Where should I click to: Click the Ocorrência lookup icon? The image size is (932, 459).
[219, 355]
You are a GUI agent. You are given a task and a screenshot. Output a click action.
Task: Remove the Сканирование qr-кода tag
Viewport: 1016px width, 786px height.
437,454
□ □ □ □ □ □ □
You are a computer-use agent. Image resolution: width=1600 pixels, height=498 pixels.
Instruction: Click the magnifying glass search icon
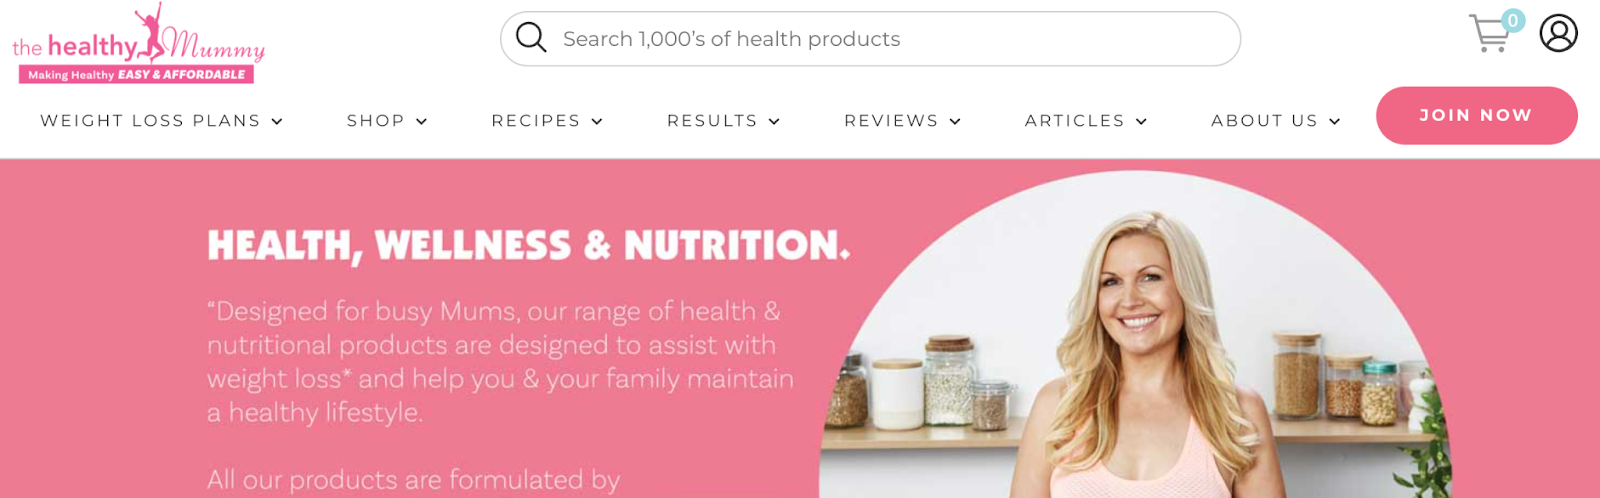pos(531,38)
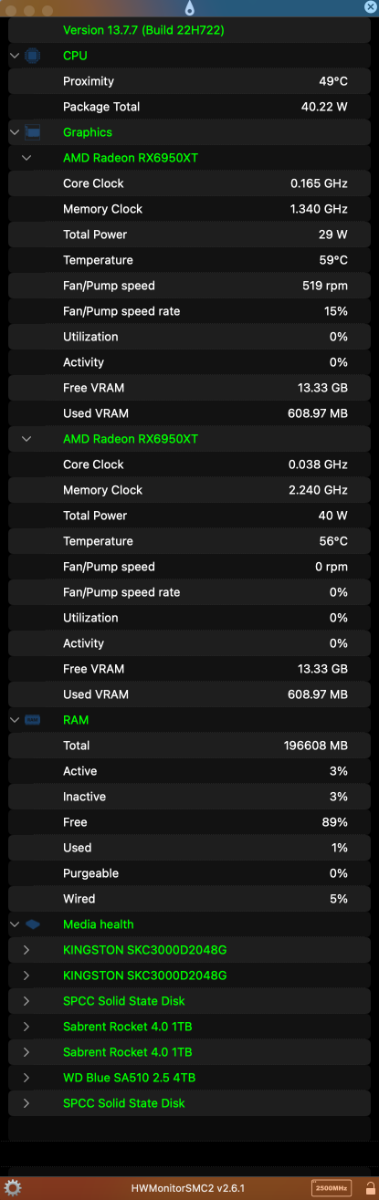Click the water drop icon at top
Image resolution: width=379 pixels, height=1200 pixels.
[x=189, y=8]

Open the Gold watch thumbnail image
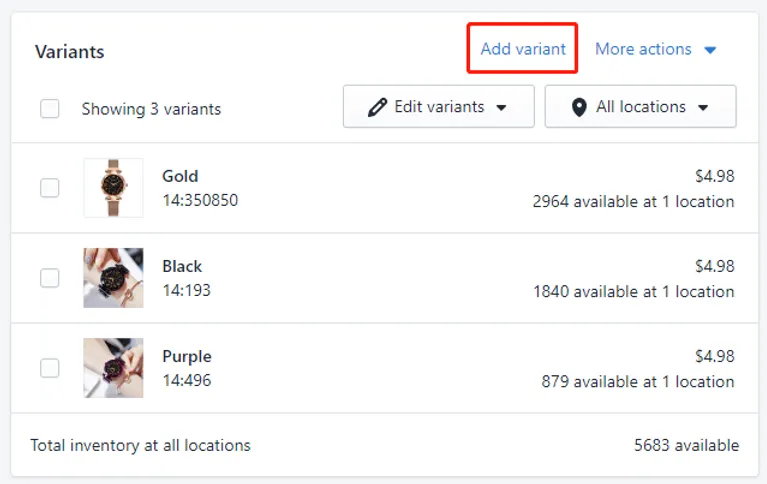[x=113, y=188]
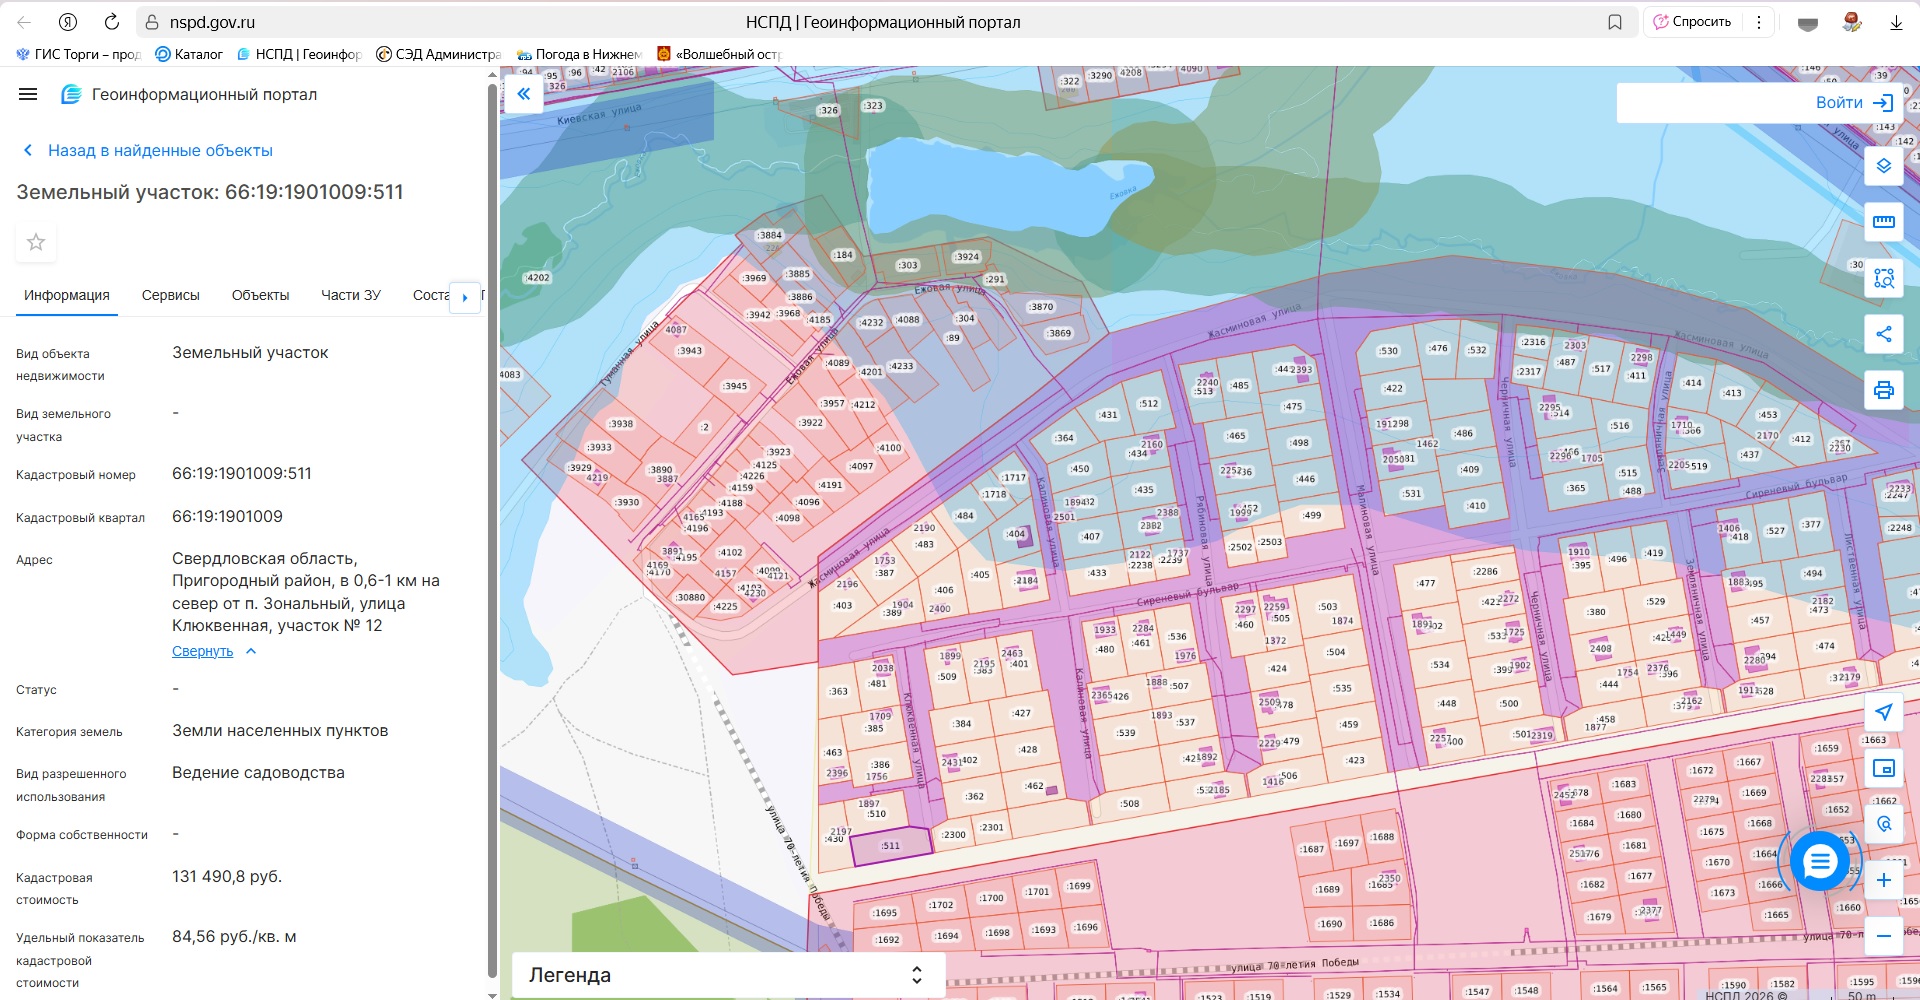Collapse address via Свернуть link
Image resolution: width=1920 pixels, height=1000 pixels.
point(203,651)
□ □ □ □ □ □ □
Extract every line above containing the word "agent".

> _Written answer_
You are a GUI agent. You are given a task and a screenshot. Output a click action.
You are a computer-use agent. Image resolution: width=1600 pixels, height=498 pixels.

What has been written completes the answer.